Information given:
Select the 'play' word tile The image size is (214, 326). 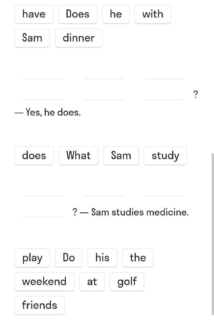coord(32,258)
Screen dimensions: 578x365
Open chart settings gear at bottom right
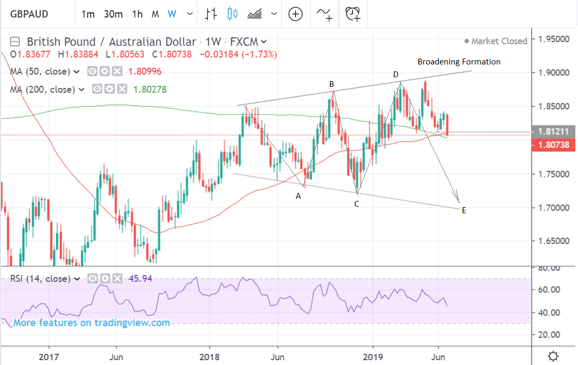[553, 356]
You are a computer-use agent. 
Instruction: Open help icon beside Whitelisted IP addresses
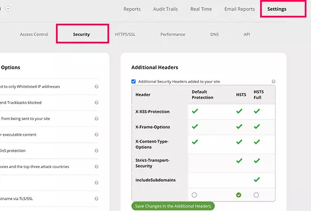coord(96,86)
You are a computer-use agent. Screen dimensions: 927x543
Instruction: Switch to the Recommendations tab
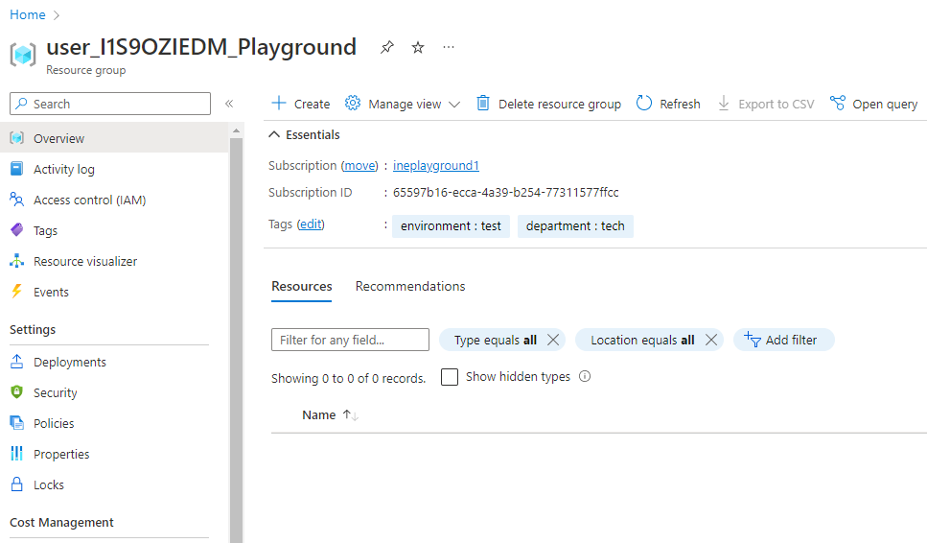point(410,286)
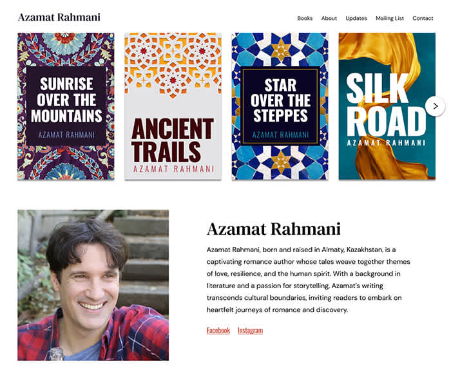Open the Updates nav link

[356, 19]
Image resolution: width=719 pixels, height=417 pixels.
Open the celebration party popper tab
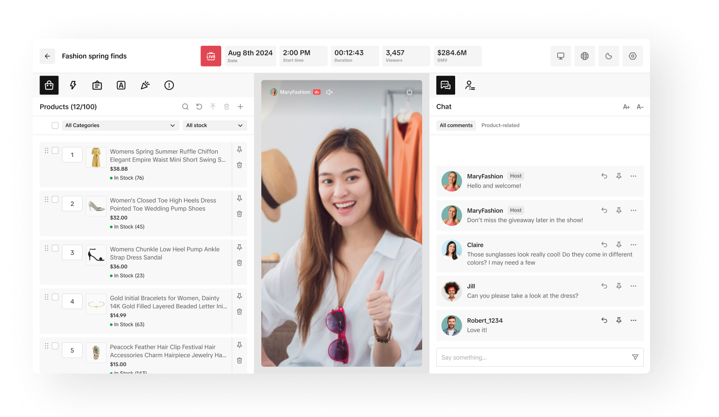145,85
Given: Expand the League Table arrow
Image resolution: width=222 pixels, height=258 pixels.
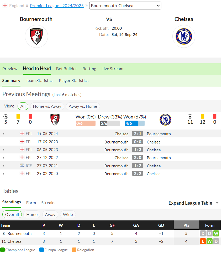Looking at the screenshot, I should point(217,203).
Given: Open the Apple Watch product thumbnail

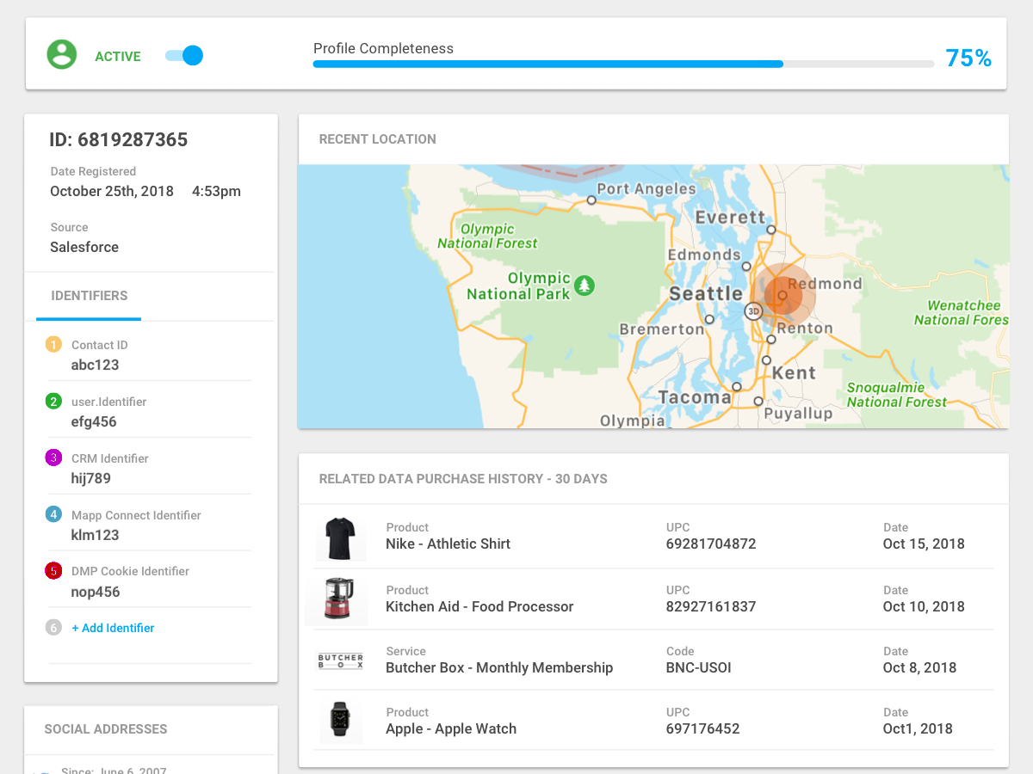Looking at the screenshot, I should tap(341, 721).
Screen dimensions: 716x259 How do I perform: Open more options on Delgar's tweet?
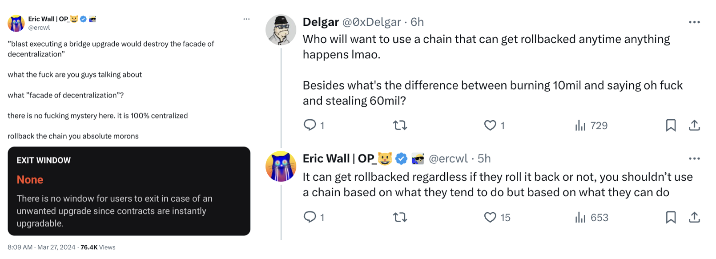coord(694,22)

Work instructions:
With pictures left out, transcribe each line from the one containing "You are a computer-use agent. Screen" through the end of the data, both ends included.

Exercise answer:
You are a computer-use agent. Screen dimensions: 927x543
Instruction: Switch to the Recommendations tab
point(410,286)
Open the Updates nav link

[356, 19]
Image resolution: width=719 pixels, height=417 pixels.
Open the celebration party popper tab
145,85
Given: Expand the League Table arrow
Image resolution: width=222 pixels, height=258 pixels.
Looking at the screenshot, I should point(217,203).
Given: Open the Apple Watch product thumbnail

Looking at the screenshot, I should tap(341, 721).
Screen dimensions: 716x259 How do I perform: Open more options on Delgar's tweet?
coord(694,22)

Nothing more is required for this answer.